About this task: Show all lines from the material that carry the word "every".

Records for the task:

BEGIN

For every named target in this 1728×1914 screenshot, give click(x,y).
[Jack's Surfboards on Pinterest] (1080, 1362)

END
BEGIN

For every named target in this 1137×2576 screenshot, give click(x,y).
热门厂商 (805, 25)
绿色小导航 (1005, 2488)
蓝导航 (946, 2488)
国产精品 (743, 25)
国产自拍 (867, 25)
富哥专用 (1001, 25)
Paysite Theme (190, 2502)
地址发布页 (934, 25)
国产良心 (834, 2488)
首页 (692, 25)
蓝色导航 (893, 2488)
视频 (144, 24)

END
BEGIN

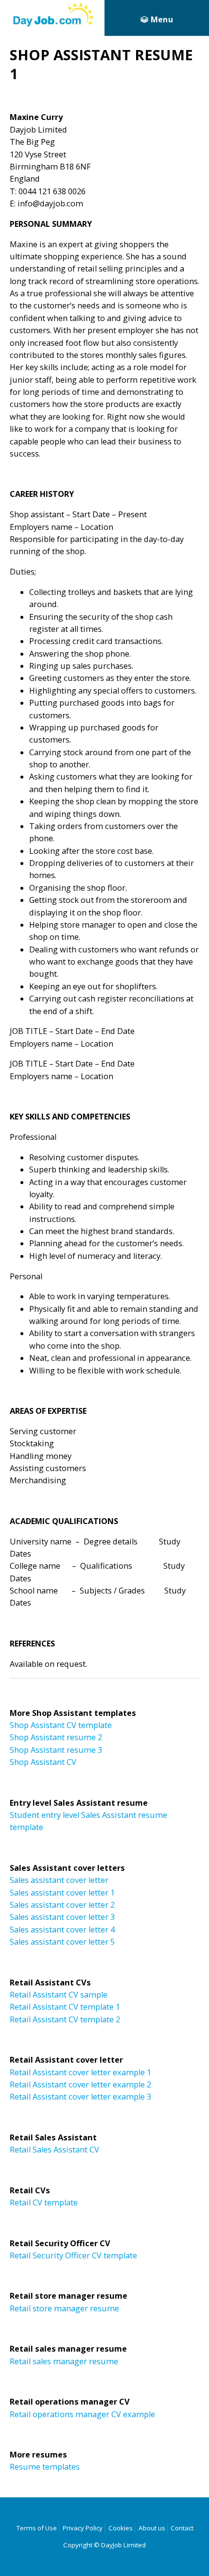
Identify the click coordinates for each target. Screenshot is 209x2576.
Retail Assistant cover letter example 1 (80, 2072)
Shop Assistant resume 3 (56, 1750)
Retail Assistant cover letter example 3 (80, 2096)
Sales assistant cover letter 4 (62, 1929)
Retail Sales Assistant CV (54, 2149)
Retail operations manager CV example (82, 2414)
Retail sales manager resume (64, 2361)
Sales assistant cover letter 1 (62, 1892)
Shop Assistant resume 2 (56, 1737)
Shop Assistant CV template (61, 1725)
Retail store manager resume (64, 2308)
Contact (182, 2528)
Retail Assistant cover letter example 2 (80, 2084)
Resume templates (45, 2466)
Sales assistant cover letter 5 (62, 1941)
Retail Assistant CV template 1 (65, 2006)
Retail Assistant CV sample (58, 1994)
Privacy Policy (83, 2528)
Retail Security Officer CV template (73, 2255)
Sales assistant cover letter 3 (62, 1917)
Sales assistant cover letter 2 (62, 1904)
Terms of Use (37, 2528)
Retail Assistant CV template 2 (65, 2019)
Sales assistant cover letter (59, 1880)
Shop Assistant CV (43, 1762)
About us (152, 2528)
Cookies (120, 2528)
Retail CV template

END

Result below:
For every named target in this 1728×1914 screenshot, give click(x,y).
For every named target in this 1137×2576 screenshot, give click(x,y).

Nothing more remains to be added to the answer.